§ EXERCISE
Once you reach the line with "This screenshot has height=443, width=787." in the material below, copy each line exactly up to and including the line with "Where should I", and skip the pictures.

§ THE RECORDS
=== Begin Enclosure ===

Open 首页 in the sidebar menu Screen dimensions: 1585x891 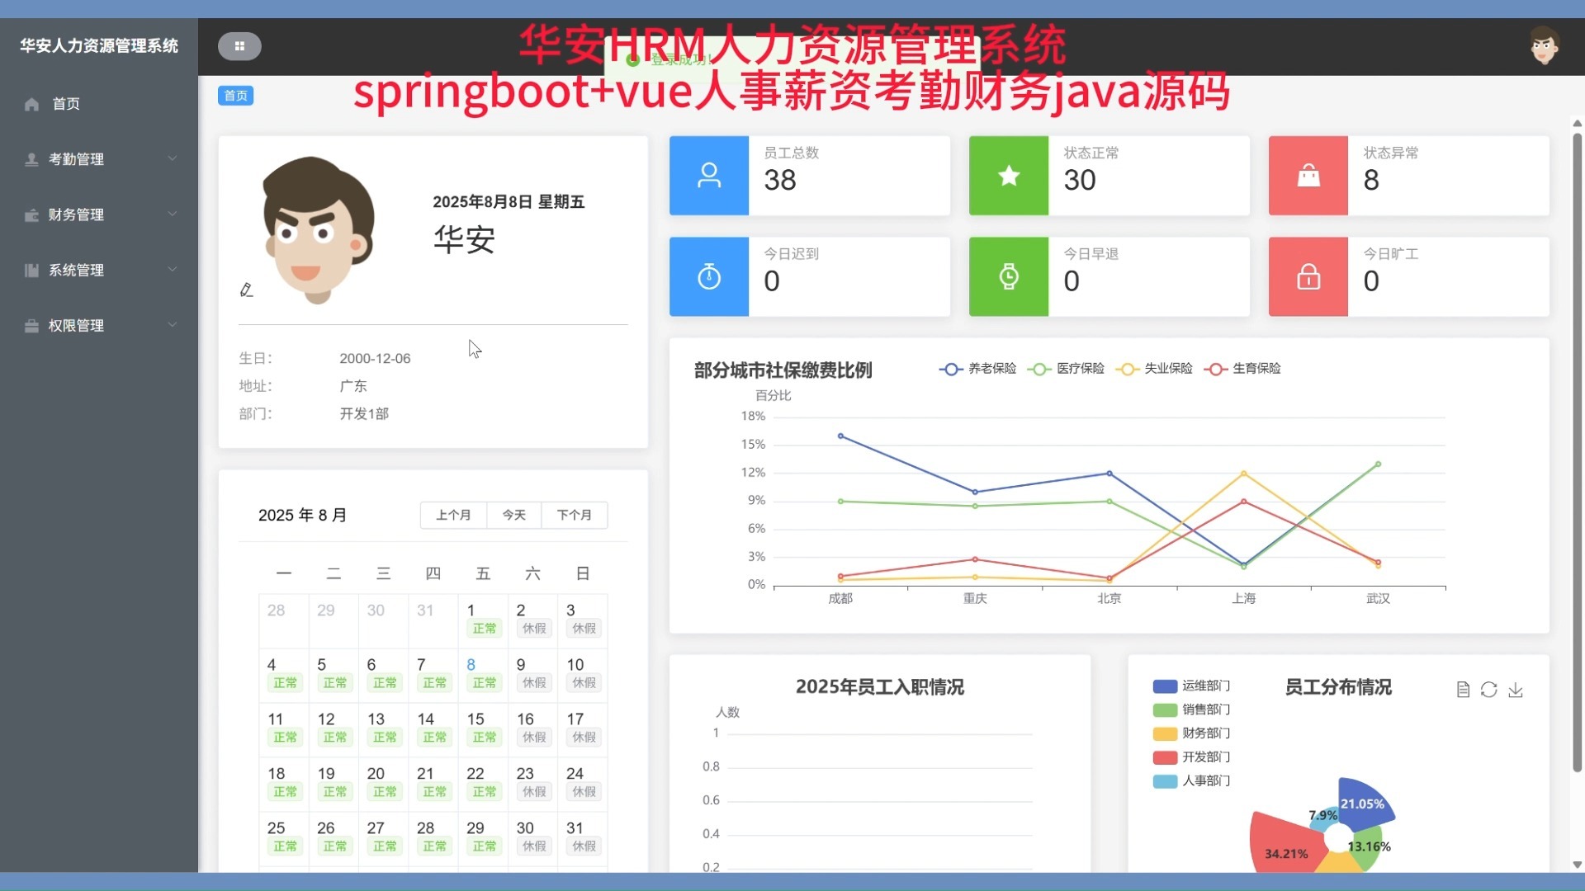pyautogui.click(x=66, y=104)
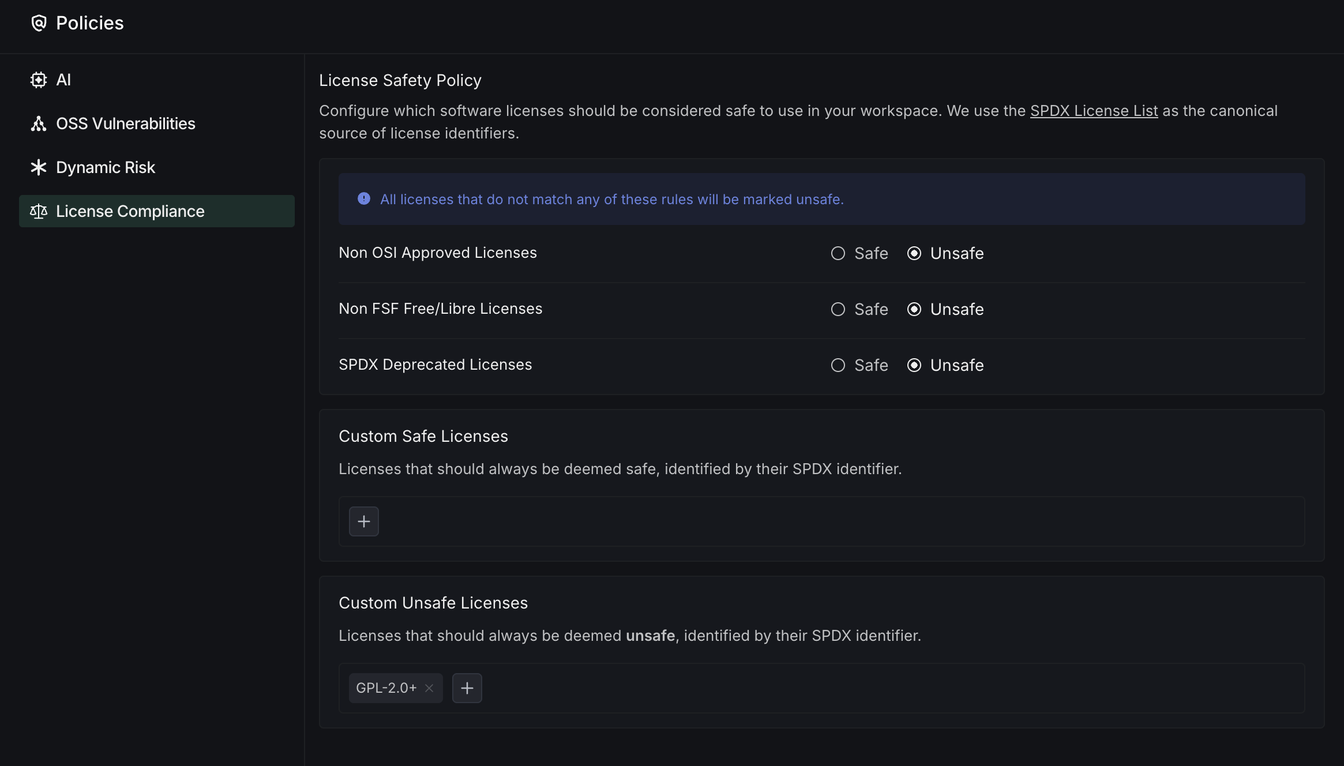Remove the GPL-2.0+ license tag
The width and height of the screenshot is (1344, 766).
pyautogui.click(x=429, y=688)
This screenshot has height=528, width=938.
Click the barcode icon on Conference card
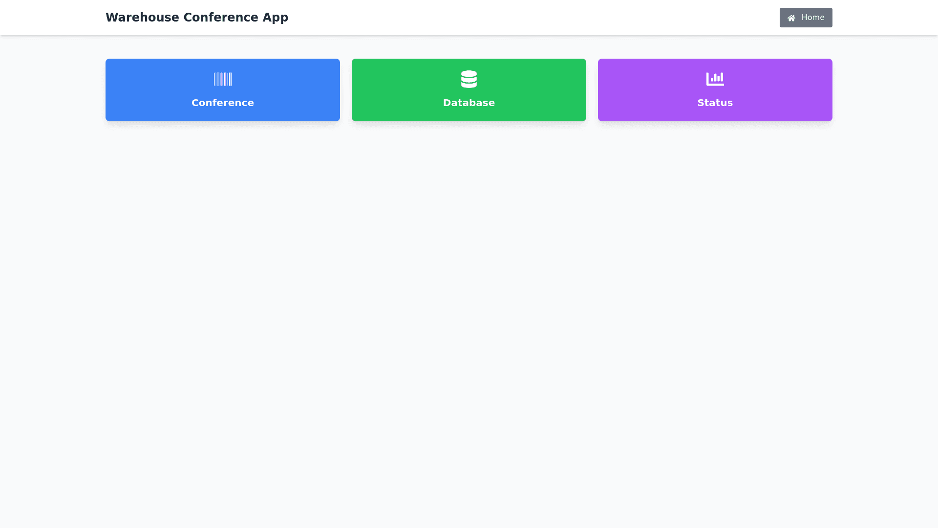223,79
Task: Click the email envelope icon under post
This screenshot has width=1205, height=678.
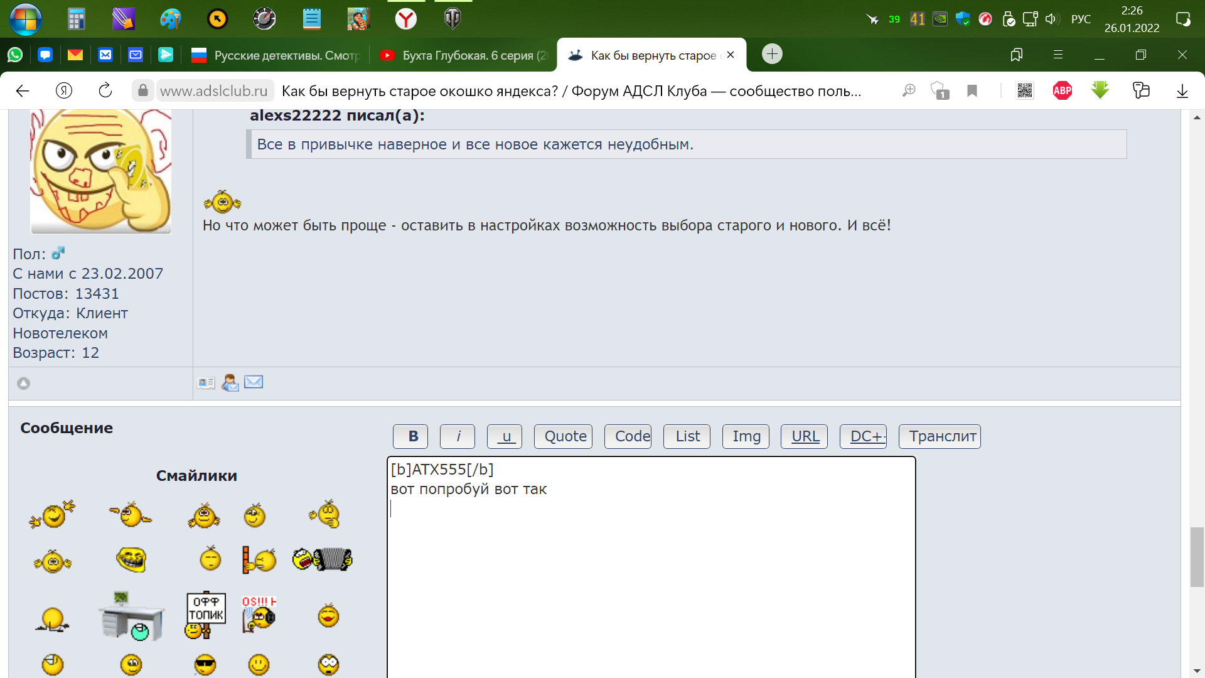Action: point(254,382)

=== End Enclosure ===
=== Begin Enclosure ===

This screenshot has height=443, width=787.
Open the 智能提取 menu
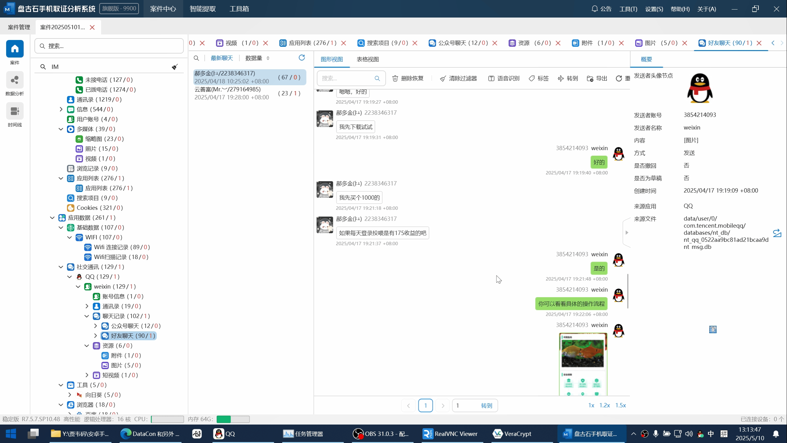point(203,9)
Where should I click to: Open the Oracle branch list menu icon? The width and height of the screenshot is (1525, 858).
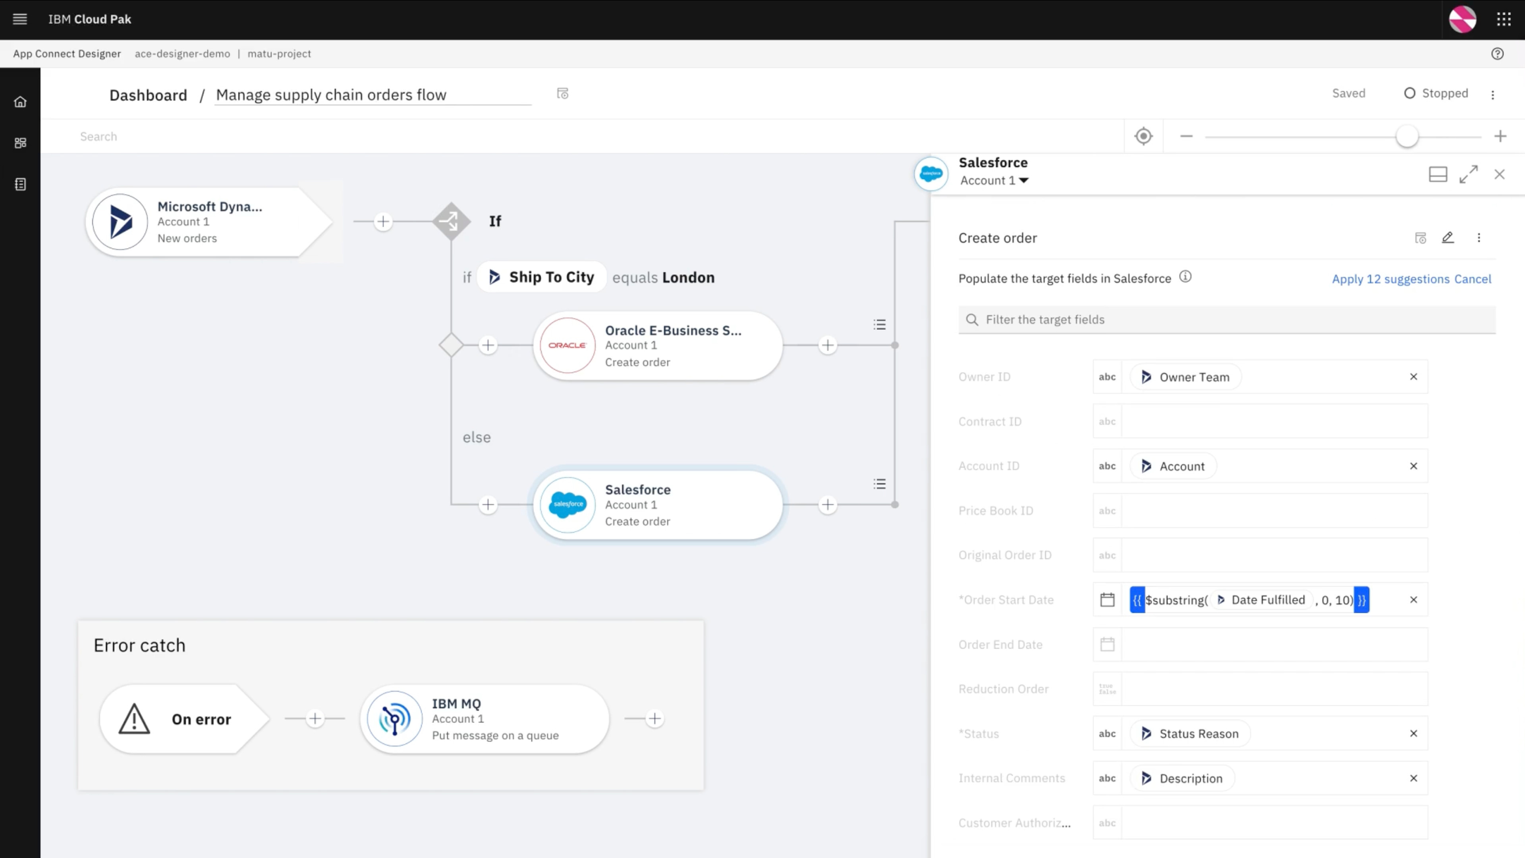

=== End Enclosure ===

§ PROBLEM SOLUTION
This screenshot has height=443, width=787.
Open the 智能提取 menu
point(203,9)
Where should I click to: Open the Oracle branch list menu icon? The width and height of the screenshot is (1525, 858).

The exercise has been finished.